The relatively low cost of labor is another attraction to investors. Wages in Iraq, where unemployment is over 30 percent, are less than a quarter of the going rates in Kuwait. Nevertheless, the Iraqi boom appears to be attracting some Iranian laborers from areas close to the border - people who come in for a few days to make some money before returning home.
But, judging by the talk in teahouses and the debate in Iraq's new and pluralist media, most people welcome the switch to capitalism and regard it as an exciting adventure.
As trucks are loaded with a variety of imports destined for Baghdad, I ask the drivers what they think would happen if the multi-national force, led by the United States, left Iraq soon. Most shrug their shoulders. "Why leave?" one driver asks. "Do I abandon the goods that have come from such a long way before they reach their destination?" This amounts to a plea to "stay the course." The man in Um Qasr does not know that in the United States the phrase "staying the course" drives so many up the wall.

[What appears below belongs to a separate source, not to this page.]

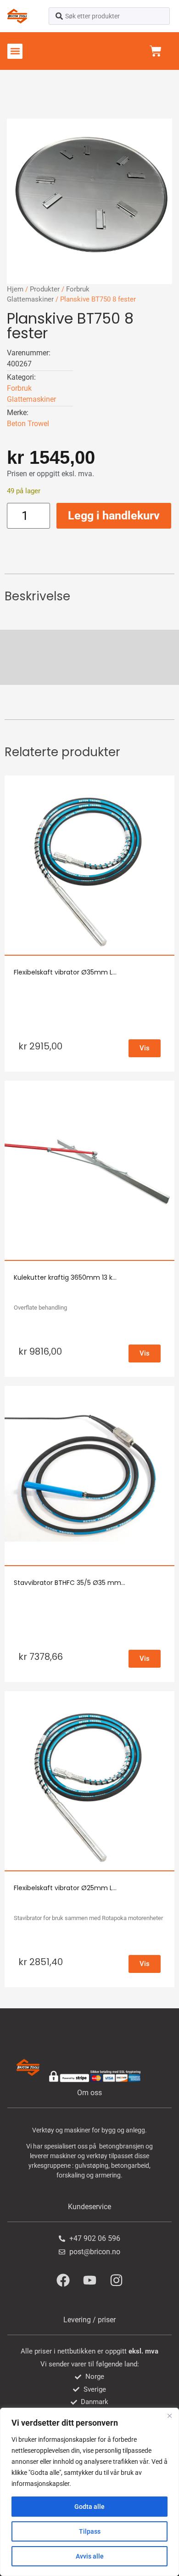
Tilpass (90, 2531)
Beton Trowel (28, 423)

I have the feeling that much of the ground work in putting the country on the right track has already been laid, and it is for this reason that I think that the Keane-Kagan plan (see Winds of Change for more comment), which seems to be the most likely strategy the Bush Administration will adopt (we'll see what the Democrats will do, though their power to influence war decisions is somewhat limited) - taken together with Nouri al-Maliki's recent reversal of policy towards militias - may have a good chance of succeeding.